Floerkea proserpinacoides (Limnanthaceae) is a spring
ephemeral annual species that grows in deciduous
forests throughout eastern North America. Seeds germinate from late November
to December, although the first
leaf emerges only from late March to early April. Growth begins in early
April at the onset of favourable
temperatures, following snowmelt, and continues through mid-June. Senescence
coincides with increasing air
temperature and decreasing light level as a result of canopy closure. In
this paper, we present the results of a
growth chamber study designed to determine the effect of light level on
growth, biomass allocation and
reproduction of F. proserpinacoides. The study consists of two
parts: in a first experiment, plants were grown at
five constant photosynthetic photon fluence rates (PPFR: 90, 180, 360,
540 or 900 μmol m−2 s−1), and in a
second
experiment, PPFR was reduced from 900 μmol m−2 s−1
to 180 μmol m−2 s−1 after 0, 14, 21,
28 or 35 d of growth.
Relative humidity, temperature, nutrient and water supply were kept constant
in a hydroponic sand culture
experiment. Total biomass, leaf mass and leaf area increased with increasing
PPFR up to 540 μmol m−2 s−1. Plants
grown at the highest (900 μmol m−2 s−1)
and the lowest (90 μmol m−2 s−1) PPFR
had a substantially lower biomass
by the end of the 35-d growth period than plants grown at intermediate
PPFRs (360 or 540 μmol m−2 s−1).
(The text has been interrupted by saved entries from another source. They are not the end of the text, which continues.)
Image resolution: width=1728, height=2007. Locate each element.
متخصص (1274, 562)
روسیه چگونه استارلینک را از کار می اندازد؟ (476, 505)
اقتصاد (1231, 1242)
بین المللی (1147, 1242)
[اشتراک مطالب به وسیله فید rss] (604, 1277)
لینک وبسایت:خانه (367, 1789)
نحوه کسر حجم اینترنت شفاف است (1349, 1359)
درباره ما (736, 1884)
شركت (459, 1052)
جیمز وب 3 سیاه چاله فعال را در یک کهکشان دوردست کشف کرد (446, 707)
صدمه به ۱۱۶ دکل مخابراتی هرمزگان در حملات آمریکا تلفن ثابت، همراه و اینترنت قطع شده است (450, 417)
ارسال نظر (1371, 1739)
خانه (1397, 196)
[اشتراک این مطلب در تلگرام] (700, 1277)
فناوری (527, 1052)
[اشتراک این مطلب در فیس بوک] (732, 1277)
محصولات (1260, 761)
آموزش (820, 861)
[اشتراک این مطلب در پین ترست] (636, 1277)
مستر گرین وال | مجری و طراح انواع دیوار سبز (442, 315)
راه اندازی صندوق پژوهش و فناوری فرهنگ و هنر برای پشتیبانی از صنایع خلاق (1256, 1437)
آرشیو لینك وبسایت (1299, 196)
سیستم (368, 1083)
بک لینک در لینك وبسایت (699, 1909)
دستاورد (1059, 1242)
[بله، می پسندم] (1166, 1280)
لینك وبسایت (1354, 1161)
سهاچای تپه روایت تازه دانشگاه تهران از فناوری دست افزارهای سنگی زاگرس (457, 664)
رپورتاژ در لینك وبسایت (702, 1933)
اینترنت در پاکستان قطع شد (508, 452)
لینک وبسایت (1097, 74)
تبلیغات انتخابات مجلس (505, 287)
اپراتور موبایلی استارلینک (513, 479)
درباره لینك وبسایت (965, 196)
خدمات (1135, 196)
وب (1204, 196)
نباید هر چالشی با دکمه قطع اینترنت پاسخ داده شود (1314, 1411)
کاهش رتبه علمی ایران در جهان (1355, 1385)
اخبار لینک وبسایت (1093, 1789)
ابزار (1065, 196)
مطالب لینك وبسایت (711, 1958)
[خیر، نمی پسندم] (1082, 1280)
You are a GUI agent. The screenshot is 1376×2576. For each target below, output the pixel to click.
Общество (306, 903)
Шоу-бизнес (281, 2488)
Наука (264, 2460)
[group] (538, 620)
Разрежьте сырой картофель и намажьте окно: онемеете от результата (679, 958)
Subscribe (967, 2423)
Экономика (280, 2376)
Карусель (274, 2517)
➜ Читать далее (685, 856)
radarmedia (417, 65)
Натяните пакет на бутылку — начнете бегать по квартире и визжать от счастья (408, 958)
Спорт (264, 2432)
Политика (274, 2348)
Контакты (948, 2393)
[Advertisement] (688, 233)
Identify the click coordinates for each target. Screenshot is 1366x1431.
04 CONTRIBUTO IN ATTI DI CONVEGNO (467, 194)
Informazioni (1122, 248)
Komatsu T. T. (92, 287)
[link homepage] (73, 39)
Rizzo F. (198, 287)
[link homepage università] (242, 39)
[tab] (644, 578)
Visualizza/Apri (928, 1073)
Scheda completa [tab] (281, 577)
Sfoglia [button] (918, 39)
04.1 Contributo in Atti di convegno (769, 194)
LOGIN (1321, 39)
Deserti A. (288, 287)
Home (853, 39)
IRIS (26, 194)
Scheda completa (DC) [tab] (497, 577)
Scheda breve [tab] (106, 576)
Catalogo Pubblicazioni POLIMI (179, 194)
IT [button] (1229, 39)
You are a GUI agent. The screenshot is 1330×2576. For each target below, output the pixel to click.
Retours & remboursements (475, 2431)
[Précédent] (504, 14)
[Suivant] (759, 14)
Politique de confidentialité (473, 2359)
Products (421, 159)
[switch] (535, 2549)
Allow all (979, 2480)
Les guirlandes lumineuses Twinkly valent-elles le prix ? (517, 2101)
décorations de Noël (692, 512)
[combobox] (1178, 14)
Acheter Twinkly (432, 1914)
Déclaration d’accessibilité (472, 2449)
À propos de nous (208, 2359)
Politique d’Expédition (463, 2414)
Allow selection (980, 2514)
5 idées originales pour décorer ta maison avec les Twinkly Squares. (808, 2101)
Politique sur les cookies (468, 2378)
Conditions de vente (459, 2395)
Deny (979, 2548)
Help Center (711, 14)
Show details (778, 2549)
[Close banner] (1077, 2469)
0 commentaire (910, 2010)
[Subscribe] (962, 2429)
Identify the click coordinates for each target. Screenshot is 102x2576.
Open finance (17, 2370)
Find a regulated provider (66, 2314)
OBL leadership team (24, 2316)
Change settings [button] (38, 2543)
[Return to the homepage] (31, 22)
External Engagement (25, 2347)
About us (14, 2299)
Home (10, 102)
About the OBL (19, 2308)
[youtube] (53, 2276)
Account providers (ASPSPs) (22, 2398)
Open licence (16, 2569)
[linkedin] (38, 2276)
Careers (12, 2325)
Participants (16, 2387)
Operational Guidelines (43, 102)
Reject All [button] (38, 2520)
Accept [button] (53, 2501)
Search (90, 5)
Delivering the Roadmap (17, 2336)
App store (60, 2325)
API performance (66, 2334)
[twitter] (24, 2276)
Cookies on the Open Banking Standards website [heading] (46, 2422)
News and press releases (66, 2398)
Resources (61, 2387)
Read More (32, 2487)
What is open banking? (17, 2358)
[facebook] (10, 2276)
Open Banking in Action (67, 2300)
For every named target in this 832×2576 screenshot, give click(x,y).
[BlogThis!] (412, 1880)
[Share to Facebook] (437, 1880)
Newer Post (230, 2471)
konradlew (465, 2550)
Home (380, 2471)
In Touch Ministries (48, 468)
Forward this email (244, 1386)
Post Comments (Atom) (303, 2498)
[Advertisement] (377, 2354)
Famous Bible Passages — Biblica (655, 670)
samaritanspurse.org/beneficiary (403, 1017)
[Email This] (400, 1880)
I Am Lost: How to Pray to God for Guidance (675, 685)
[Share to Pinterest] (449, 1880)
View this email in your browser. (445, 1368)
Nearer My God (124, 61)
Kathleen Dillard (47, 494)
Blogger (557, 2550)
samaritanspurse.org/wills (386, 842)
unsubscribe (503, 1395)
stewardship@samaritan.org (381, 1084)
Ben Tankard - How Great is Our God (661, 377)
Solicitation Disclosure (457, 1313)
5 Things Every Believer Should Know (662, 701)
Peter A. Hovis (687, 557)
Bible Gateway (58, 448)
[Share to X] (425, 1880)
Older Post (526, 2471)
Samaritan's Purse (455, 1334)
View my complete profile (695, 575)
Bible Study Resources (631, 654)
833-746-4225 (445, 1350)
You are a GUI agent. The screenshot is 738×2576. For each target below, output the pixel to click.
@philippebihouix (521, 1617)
Despite
differences in total biomass, there were no significant differences in
seed production among treatments. The mean
relative growth rate (RGR) increased with increasing light levels between
90–540 μmol m−2 s−1, and it
was reduced
at 900 μmol m−2 s−1. However, differences
in RGR were not significant among treatments. Specific leaf area did not
vary consistently as a function of light level, whereas leaf area ratio
and leaf mass ratio tended to increase with
increasing PPFR, reaching maximum values at 360–540 μmol m−2
s−1. However, none of these growth variables
differed significantly across the range of PPFR levels. The transfer of
plants to lower PPFR had no significant
effect on any of the growth components. Biomass production for the species
appeared to be optimized at PPFR of
360–540 μmol m−2 s−1. Growth
might be restricted by an insufficient supply of photosynthates at low
PPFR and
by photoinhibitory processes at higher PPFRs.